Writing code is a difficult endeavor and reviewing can also be just as difficult. As a result, having a checklist before reviewing the code can work as a guide and make the whole process a little easier.

All projects must start with a plan as it helps to establish the scope, objectives, and the steps to achieve them. Your code review checklist will also need to be incorporated into this plan to ensure that you achieve your predefined goals.

What are the key benefits of conducting a code review?

Beyond avoiding the financial consequences and damaged reputations caused by bad code, reviewing and testing your code will ensure that it’s well documented and correct. This process will also ensure that the code is algorithmically and architecturally efficient.

Code reviews also help you make sure that coding best practices are followed.
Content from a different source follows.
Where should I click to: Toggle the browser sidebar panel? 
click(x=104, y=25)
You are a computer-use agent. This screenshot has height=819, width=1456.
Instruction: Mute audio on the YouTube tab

What’s more, it’s a great approach to quickly spot bugs and resolve them during the development stage. This whole process will also help you ascertain who is a good team player and who is not.

Finally, code reviews also help ensure that the process and tools are working (and I’m not just talking about bug trackers and the repository here). These tools can be very helpful but only if they’re used on a regular basis (and it can also help keep developers maintain self-discipline).

When reviewing the code, developers must ask themselves if it’s good enough to be integrated with the existing codebase. Coders also need to ask if the code that they’re reviewing can completely break and derail the build.

Check out our Checklist of Deliverables To Expect From Your Mobile App Developer

This will depend on a variety of factors like the purpose of the target codebase, product features, the potential influence of the existing codebase, and the existence and severity of errors in the code.

The code review checklist will essentially be a set of questions. Let’s take a look.

1. Is code formatted correctly?

Formatting plays an important role in coding, so you have to ask a bunch of questions like the following:

  • Does the layout of curly braces look right?
  • Was the code generated using tabs or spaces?
  • Where exactly are the spaces and line breaks?

2. Can you manually spot runtime errors?

Just by looking at the code, are you able to easily identify any runtime errors? In this scenario, try to reproduce the exception.

3. Are you able to compile it?

Mistakes will always happen, so take advantage of the integrated development environment (IDE) to identify them. Errors usually occur when developers forget to test minor changes, so a code review can help to rapidly identify it and resolve it.

4. What is the impact of those changes on the whole system?

When you’re looking at the code with little to no context regarding the rest of the codebase, you can easily miss errors. So developers need to look at all the other components that might be impacted by changes.

Furthermore, programmers should also look for any security holes that might have emerged. This is also a good time to figure out if any of the APIs were violated.

For a real world example of iOS app code review, check out this article on Medium.

5. Is the code logic correct?

It’s important to check if the code is logically correct and if it’s actually solving a problem. This part is central to the whole code review process, so it should never be overlooked.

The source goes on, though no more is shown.